Se eu fosse começar esse texto de uma forma clichê, diria que você, como uma pessoa que consome cultura gastronômica e até come em restaurantes que oferecem experiências diferenciadas, tem tudo a ver. Mas, na verdade, eu, você e todo mundo que gosta do universo gastronômico temos pelo menos que pensar um pouco sobre o fechamento do eleito melhor restaurante do mundo. Tem a ver com o nosso umbigo.

Fui muito de acordo com a linha de pensamento do Rafael Tonon e de colunistas do Eater, que refletiram sobre a justificava usada por Rene Redzepi a respeito do modelo de negócio adotado ser “insustentável”.

Assim como Tonon, tenho também muito mais pontos de interrogação, dúvidas e curiosidades a respeito do anúncio do “fechamento” premeditado, que acontecerá somente em 2024, do que qualquer tipo de resposta. Aliás, nem é meu papel ter qualquer conclusão certeira sobre o assunto, pois, assim como vocês, até pouco tempo atrás apenas via o Noma com brilho nos olhos. Os pratos de Rene estavam nos meus stories matinais de monstrões.

Temos falado tanto de sustentabilidade ultimamente. E foi aí que fui pega pelas falácias que criamos da admiração sem um pensamento crítico. O Noma é um dos responsáveis por um estilo de cozinha que The Guardian chamou de New Nordic (Novo Nórdico: aqueles pratos com legumes fermentados, pena de pato no prato, tripas curadas: tudo muito minimalista e, à primeira vista, seguindo o conceito keep it simple.

Mas é “simple” mesmo? Citando o mais monstrão de todos, Carlos Dória, “o fechamento do Noma é um ponto de inflexão da gastronomia”, pois estamos falando o tempo todo de sustentabilidade em processos, ingredientes (a própria ideia da gastronomia new nordic com seus pickles e ingredientes com técnicas para durarem o ano todo) e nunca antes paramos para vomitar na mesa uma das maiores insustentabilidade de todas.

Não é bom para quem trabalha, pois simplesmente não paga e não fecha a conta social que o modelo econômico do mundo joga nas nossas costas. Tenho certeza de que nenhum cozinheiro do Noma está nadando em dinheiro uma hora dessas e a ideia de que o estagiário que não recebe – porque ele ganha experiência – é a coisa mais controversa que existe na gastronomia.

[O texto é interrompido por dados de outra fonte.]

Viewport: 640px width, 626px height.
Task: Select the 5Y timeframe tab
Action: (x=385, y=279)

Estava tão na nossa cara por tanto tempo, e precisou de um acontecimento desses para colocarmos em pauta.

E eu com isso? Questionando, refletindo, comendo, indo aos restaurantes que replicam esse modelo. Se é para ser sustensável, a gente não pode falar apenas de meio ambiente. Temos que falar de pessoas.

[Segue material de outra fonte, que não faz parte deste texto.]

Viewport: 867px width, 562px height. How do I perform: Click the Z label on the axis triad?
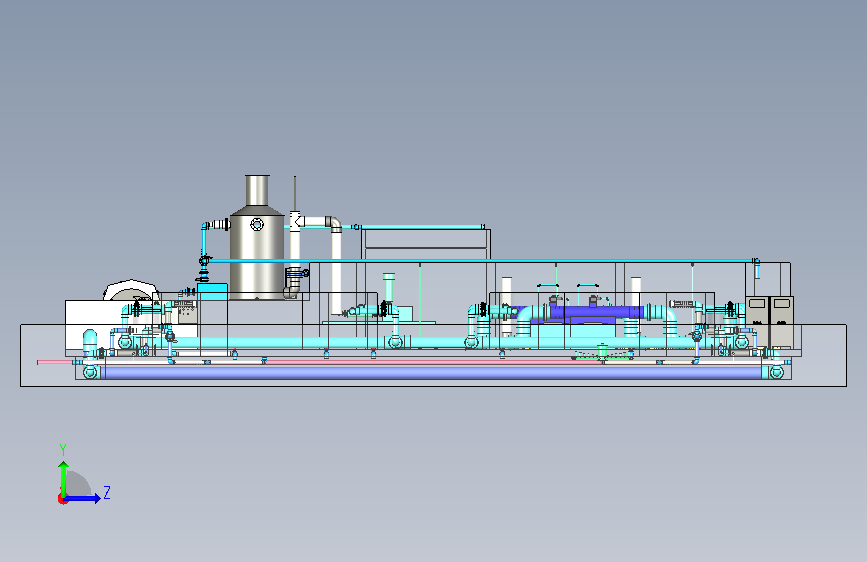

O projeto do Noma, que vai continuar, é incrível. Eu continuo fã e não quero colocar um alvo na cabeça de chefs estrelados, pois é um problema de um formato que se criou e é aceito. Quando percebemos, já estávamos dentro do problema que foi criado e sustentado por nós mesmos. O Noma é e vai continuar sendo inspiração. Mas é, no mínimo, bom termos esse outro olhar do que também pode significar o fechamento de uma grande fonte de admiração.